(Description of the task): Below is a block of entries; repeat exactly the lines starting at the line that contains "同意偏好 (122, 2384)" and ending at the line that contains "Sort By (79, 182)", both included.

Segment Start: Data records

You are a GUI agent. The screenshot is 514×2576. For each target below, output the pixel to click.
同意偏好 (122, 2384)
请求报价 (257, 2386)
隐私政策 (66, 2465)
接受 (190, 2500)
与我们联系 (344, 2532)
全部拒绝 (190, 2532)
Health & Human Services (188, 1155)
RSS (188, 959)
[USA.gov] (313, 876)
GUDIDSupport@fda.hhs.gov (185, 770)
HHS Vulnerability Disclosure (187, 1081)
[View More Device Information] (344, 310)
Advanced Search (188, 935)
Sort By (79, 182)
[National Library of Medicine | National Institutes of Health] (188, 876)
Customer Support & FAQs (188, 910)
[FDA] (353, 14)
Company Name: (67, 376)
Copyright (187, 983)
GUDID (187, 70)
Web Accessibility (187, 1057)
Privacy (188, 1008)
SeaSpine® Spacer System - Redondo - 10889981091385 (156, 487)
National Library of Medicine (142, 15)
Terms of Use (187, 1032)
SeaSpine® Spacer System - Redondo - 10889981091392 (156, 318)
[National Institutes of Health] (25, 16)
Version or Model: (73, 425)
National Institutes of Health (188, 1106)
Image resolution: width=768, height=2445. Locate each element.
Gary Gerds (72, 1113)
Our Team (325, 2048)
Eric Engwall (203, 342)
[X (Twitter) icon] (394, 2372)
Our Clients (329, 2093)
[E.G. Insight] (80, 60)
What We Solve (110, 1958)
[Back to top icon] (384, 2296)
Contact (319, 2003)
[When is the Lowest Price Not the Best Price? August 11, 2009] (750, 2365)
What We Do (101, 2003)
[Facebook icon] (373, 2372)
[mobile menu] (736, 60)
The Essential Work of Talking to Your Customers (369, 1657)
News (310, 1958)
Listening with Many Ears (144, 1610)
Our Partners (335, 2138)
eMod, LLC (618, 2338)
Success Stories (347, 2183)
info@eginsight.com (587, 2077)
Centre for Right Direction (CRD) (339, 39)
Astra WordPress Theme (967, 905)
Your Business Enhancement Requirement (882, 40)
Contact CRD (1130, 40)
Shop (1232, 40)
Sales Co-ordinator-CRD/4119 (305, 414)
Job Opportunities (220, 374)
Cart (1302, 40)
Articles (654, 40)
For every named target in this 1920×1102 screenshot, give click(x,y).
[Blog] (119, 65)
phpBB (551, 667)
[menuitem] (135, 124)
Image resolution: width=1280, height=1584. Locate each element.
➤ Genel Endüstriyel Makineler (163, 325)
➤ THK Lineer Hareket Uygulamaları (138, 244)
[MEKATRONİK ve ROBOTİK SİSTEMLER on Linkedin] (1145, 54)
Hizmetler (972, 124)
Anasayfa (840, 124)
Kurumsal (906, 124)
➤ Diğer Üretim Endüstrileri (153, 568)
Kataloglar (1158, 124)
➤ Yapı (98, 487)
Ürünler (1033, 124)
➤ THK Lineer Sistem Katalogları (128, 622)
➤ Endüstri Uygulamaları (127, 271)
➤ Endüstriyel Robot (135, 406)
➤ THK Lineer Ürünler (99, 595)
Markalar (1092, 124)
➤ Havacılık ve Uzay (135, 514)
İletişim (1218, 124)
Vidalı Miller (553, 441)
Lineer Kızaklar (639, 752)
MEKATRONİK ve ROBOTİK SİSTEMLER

Segment End: Data records

(Written solution):
同意偏好 (122, 2384)
请求报价 (257, 2386)
隐私政策 (66, 2465)
接受 (190, 2500)
与我们联系 (344, 2532)
全部拒绝 (190, 2532)
Health & Human Services (188, 1155)
RSS (188, 959)
[USA.gov] (313, 876)
GUDIDSupport@fda.hhs.gov (185, 770)
HHS Vulnerability Disclosure (187, 1081)
[View More Device Information] (344, 310)
Advanced Search (188, 935)
Sort By (79, 182)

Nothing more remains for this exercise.